Gather every line in the records below that contains the word "Task", and copy each of those lines in full.

— START RECORDS FOR PROCESSING —

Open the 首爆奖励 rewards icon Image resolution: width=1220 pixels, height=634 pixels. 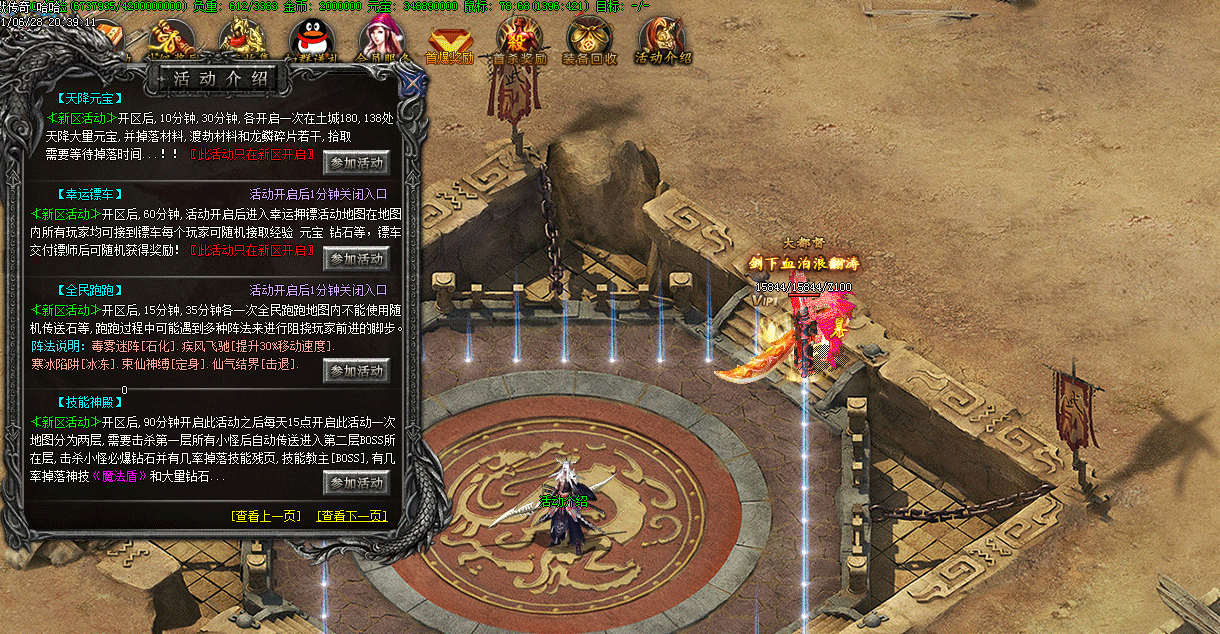[449, 41]
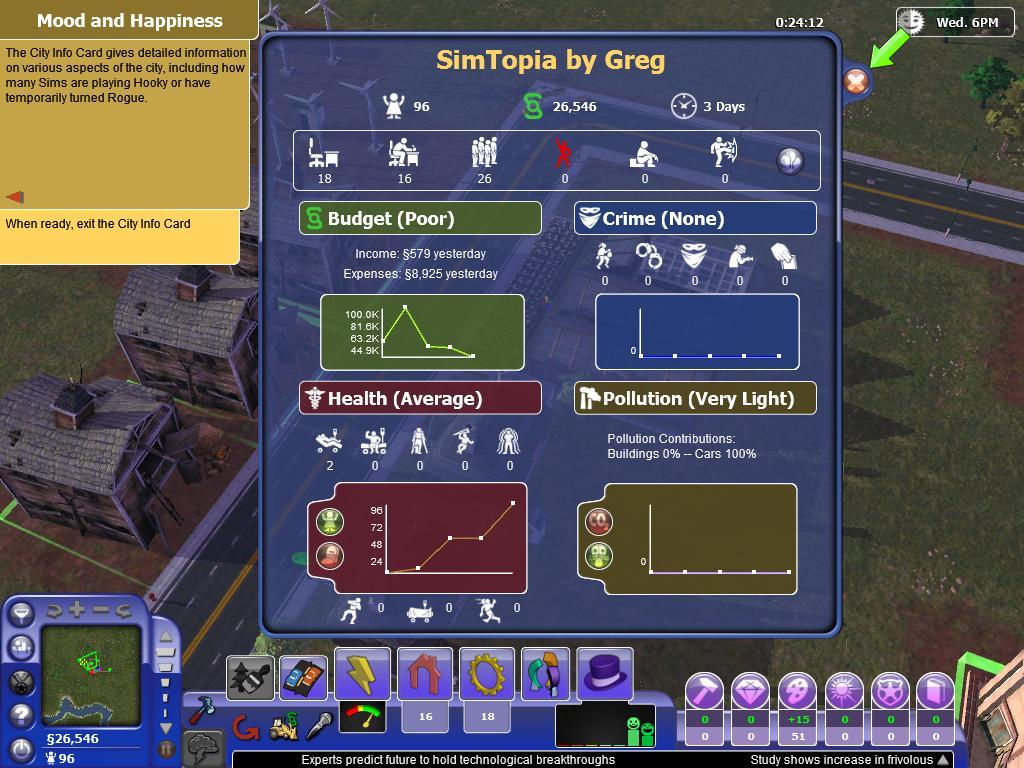This screenshot has width=1024, height=768.
Task: Click the microphone icon
Action: [x=319, y=726]
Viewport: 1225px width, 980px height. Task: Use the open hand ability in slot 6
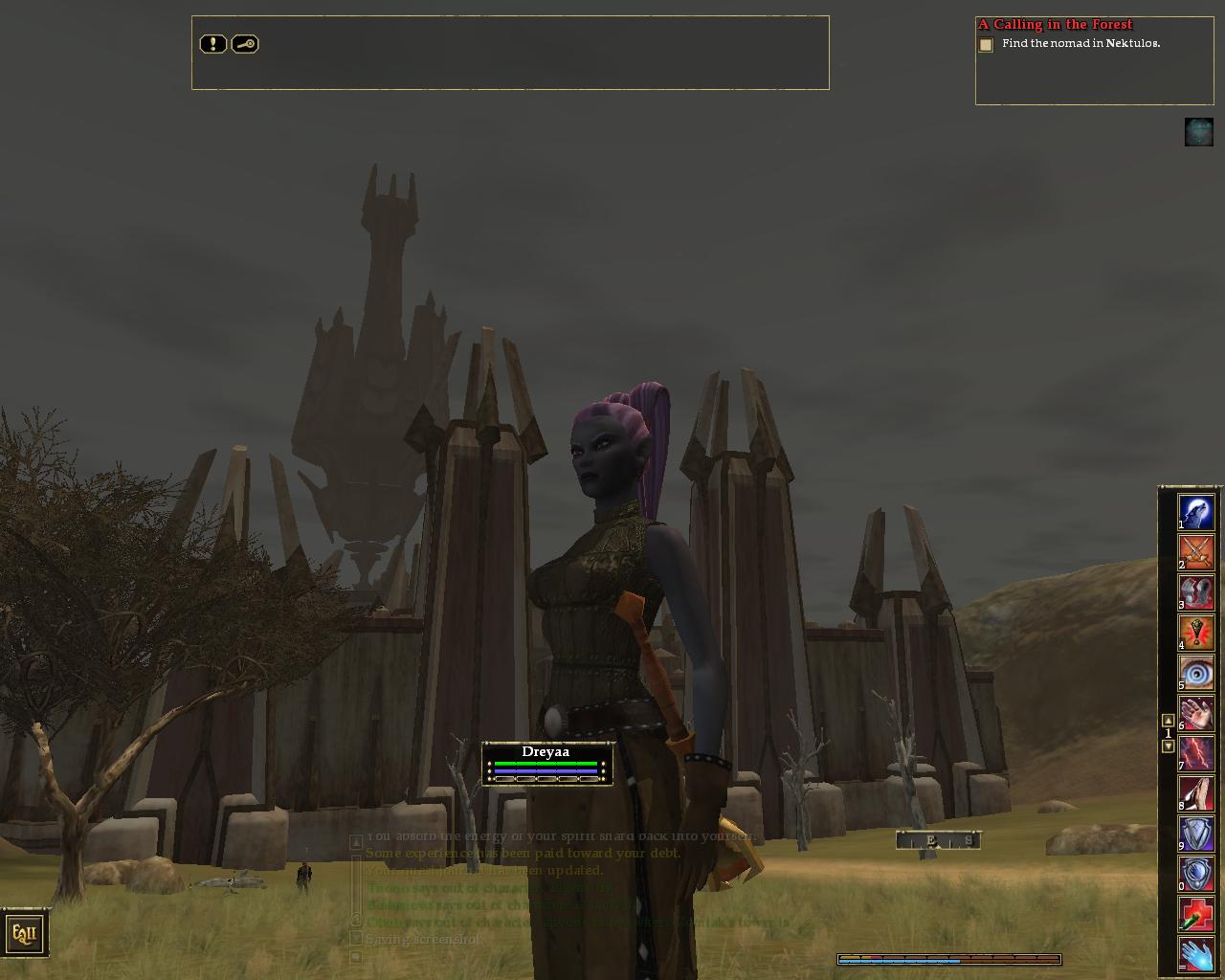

— END RECORDS FOR PROCESSING —

= COMPLETE ANSWER =
Task: Click the microphone icon
Viewport: 1225px width, 980px height. Task: Use the open hand ability in slot 6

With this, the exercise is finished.